**TRY IT**
Quote only the span from the first line of the entries to the line containing "Given: Click the", both ends kept. Leave every picture out.

**Stored data**
● ● ● ● ●

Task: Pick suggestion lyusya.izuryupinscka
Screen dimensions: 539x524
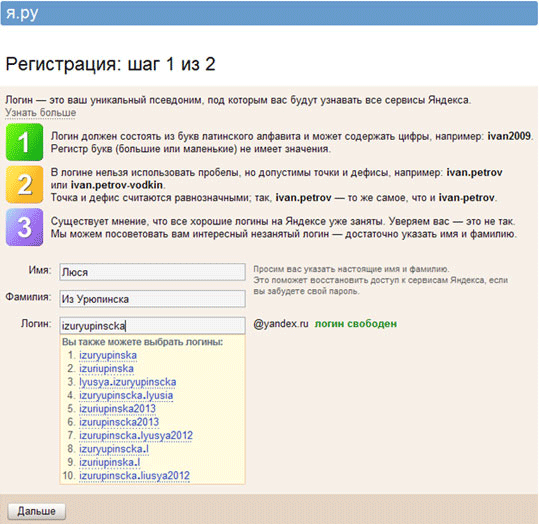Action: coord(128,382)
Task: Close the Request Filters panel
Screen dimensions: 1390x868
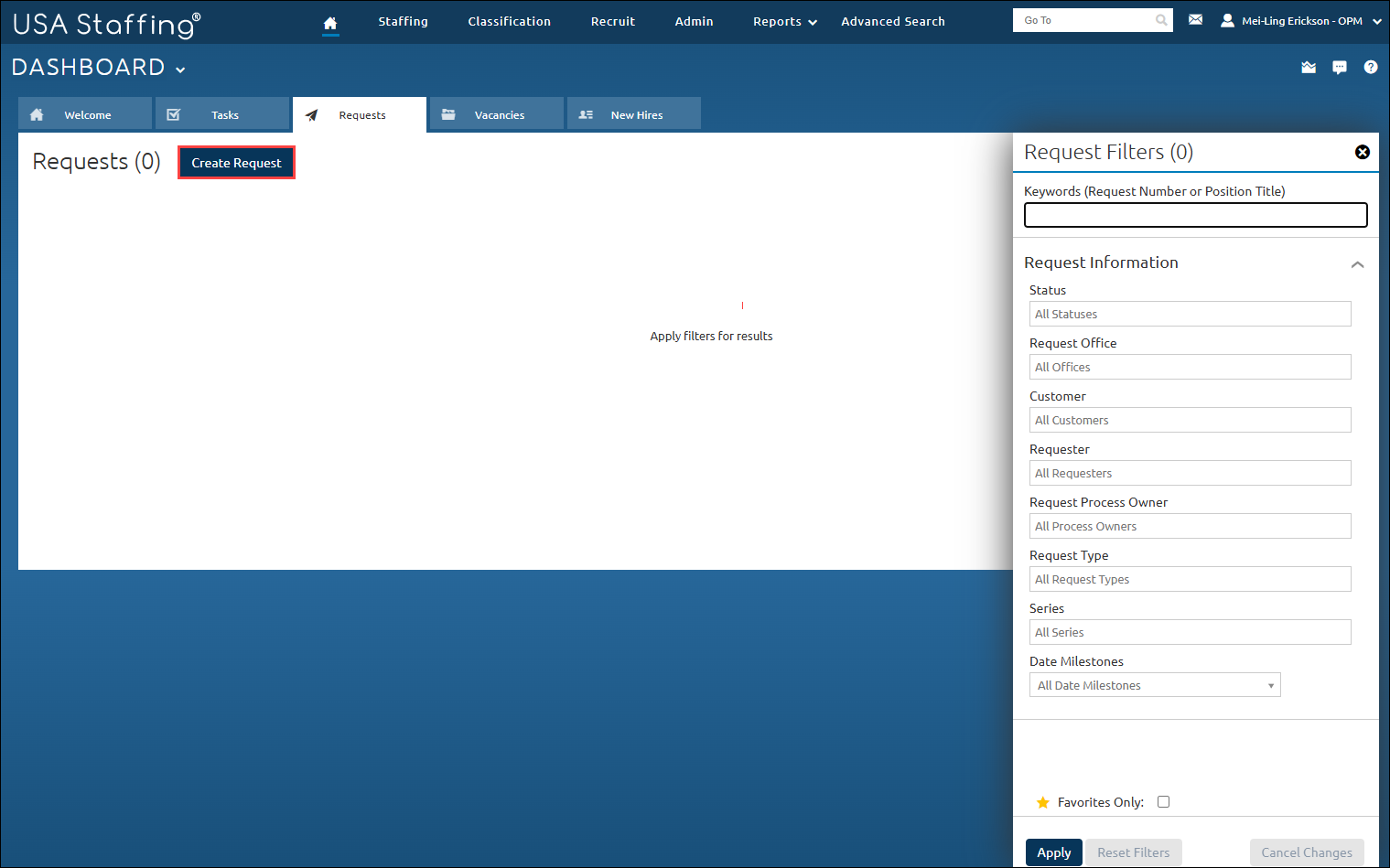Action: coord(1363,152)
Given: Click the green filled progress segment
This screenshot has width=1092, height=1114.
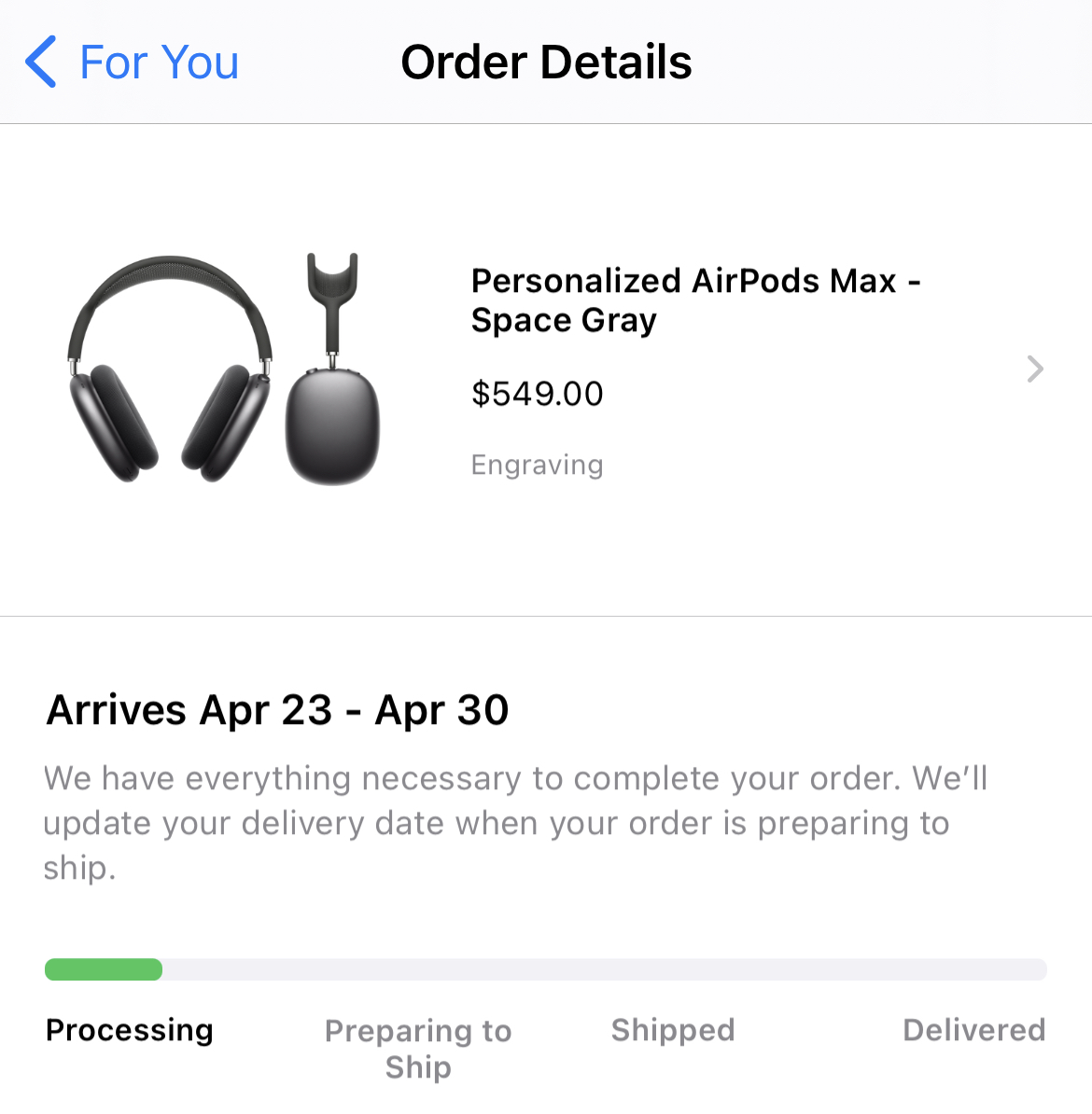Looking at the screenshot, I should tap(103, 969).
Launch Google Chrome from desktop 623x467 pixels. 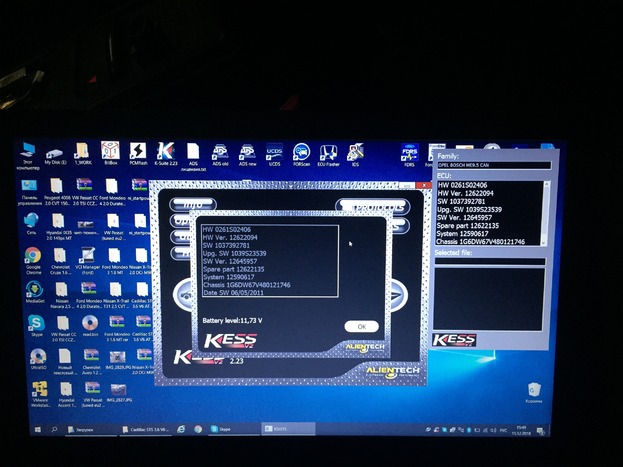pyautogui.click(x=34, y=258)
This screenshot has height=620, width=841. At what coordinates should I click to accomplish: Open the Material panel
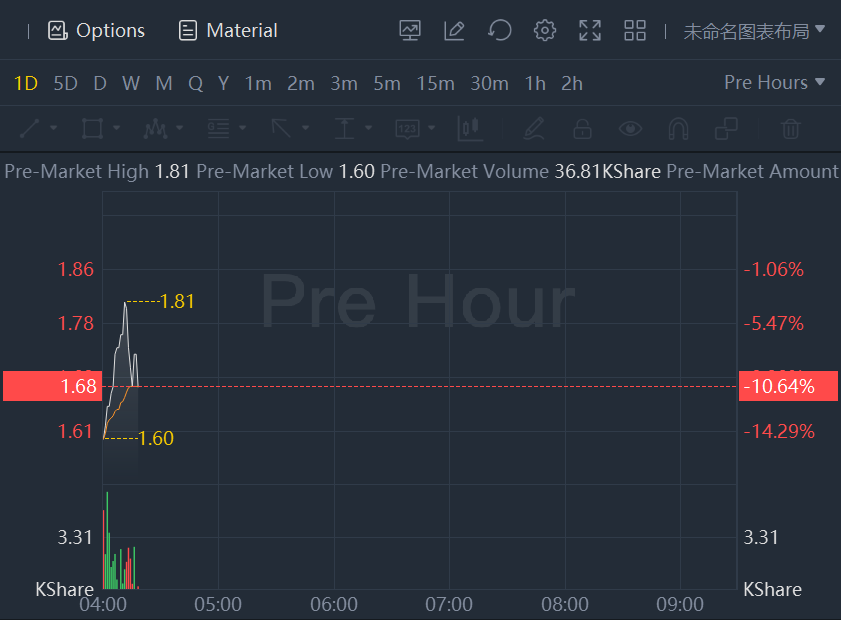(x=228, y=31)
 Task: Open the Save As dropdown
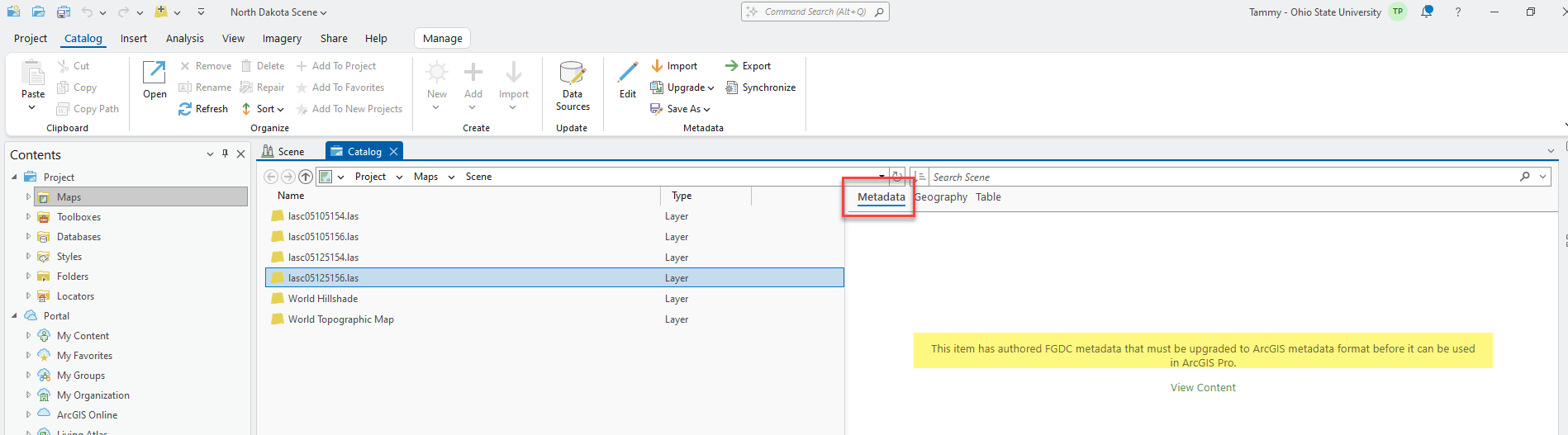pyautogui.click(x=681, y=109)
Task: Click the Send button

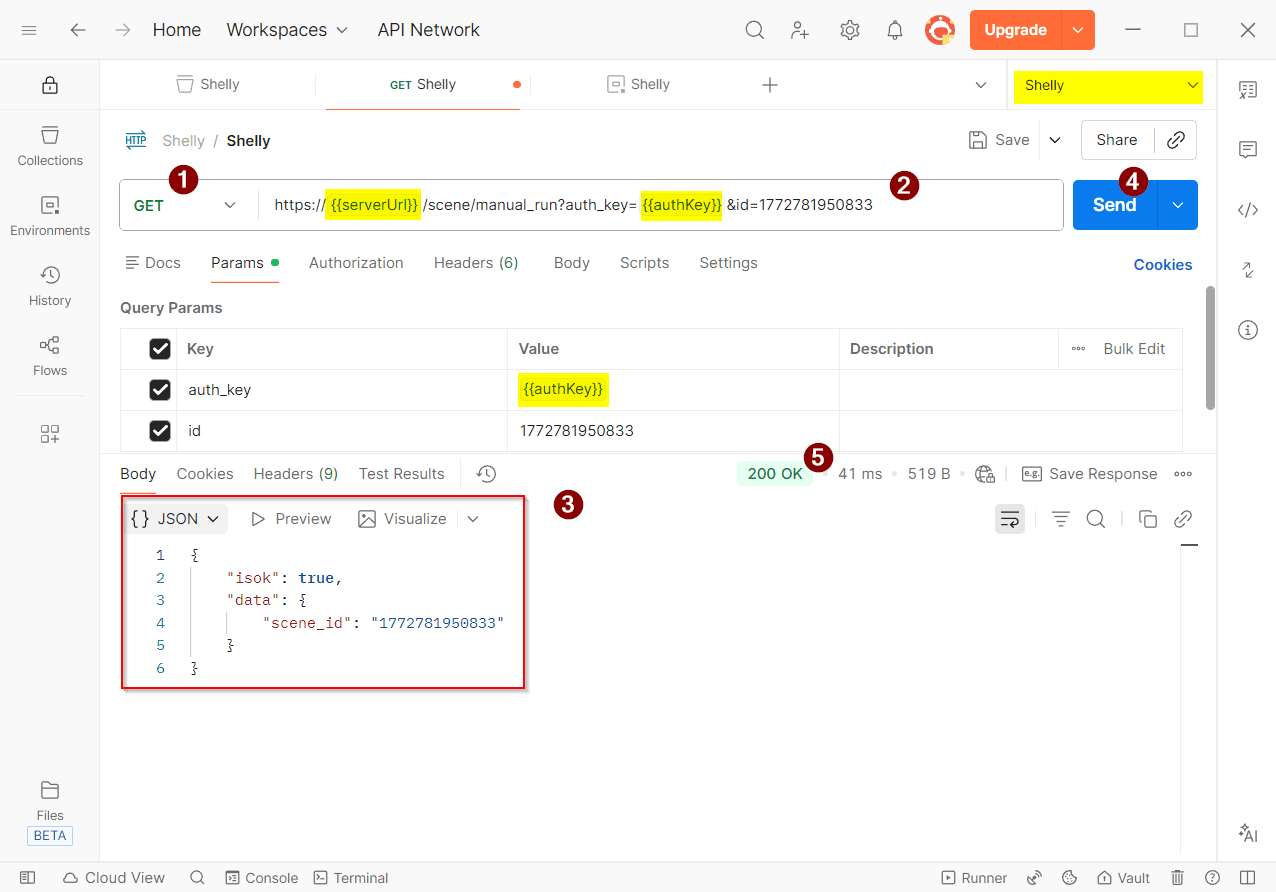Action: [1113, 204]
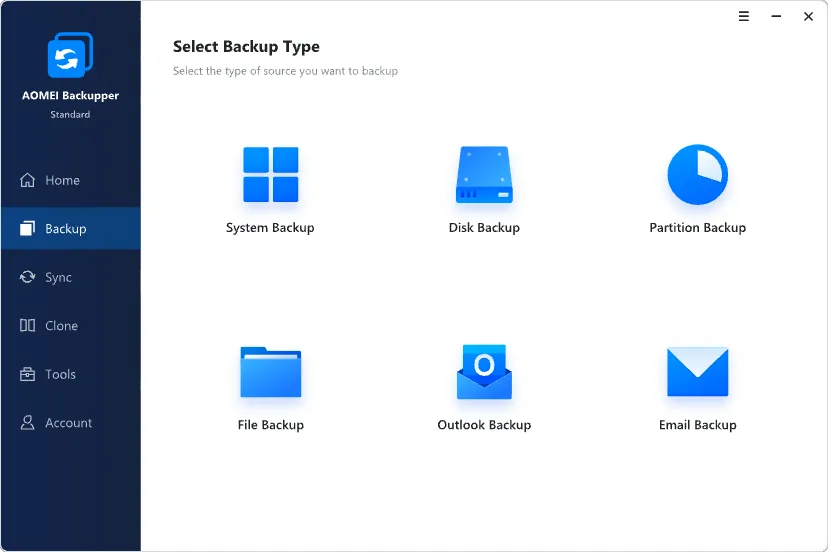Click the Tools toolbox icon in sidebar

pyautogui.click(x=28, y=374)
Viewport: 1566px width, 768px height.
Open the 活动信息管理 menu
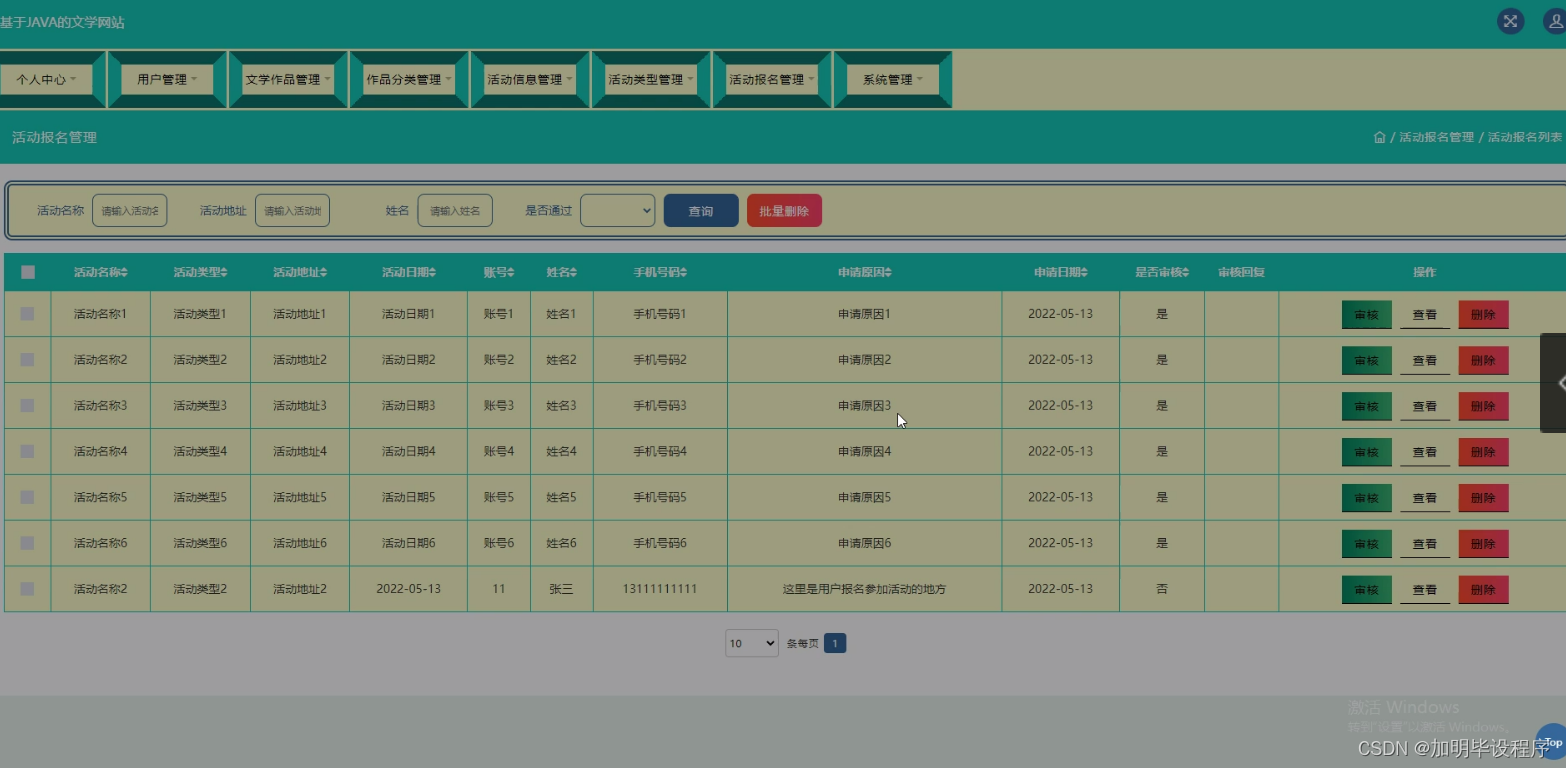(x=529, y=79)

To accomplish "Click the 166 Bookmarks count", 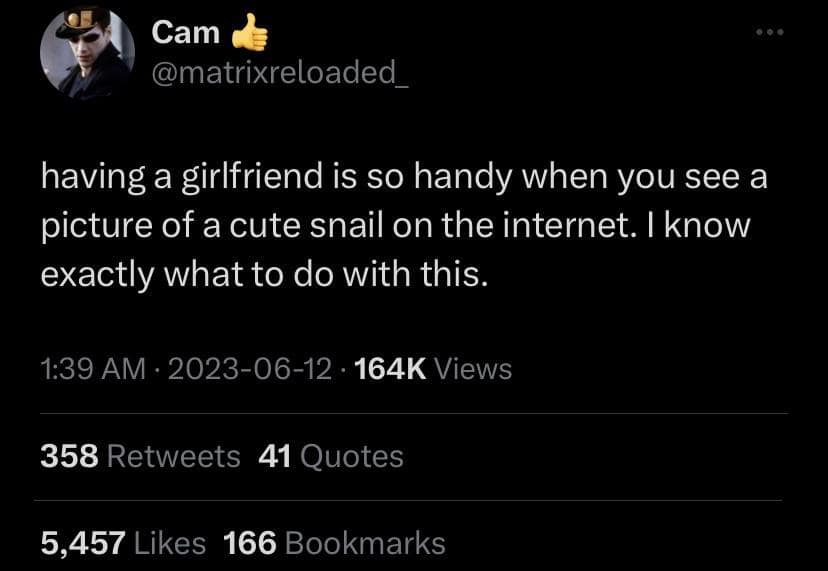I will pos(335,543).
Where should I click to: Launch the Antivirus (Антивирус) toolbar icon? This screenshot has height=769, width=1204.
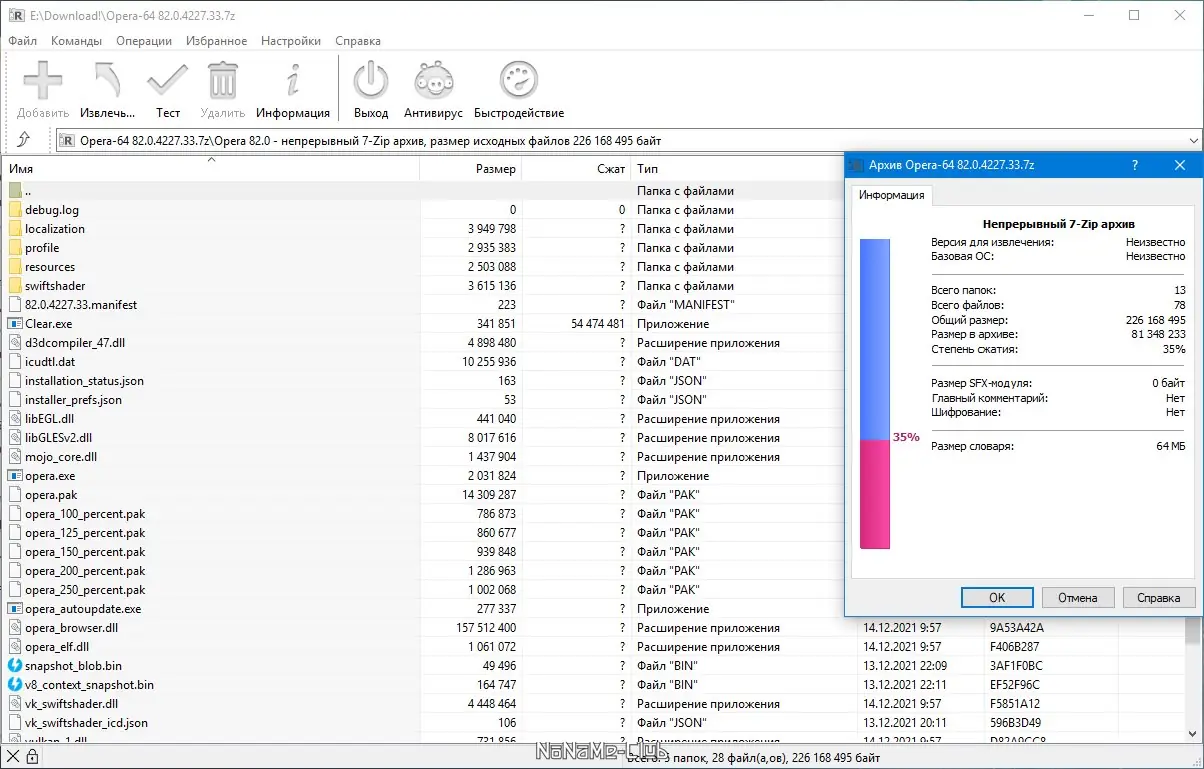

● ● ● ● ●

**REPLY**
Task: Pick suggestion lyusya.izuryupinscka
Screen dimensions: 539x524
Action: coord(128,382)
Task: Close the Request Filters panel
Screen dimensions: 1390x868
Action: coord(1363,152)
Given: Click the green filled progress segment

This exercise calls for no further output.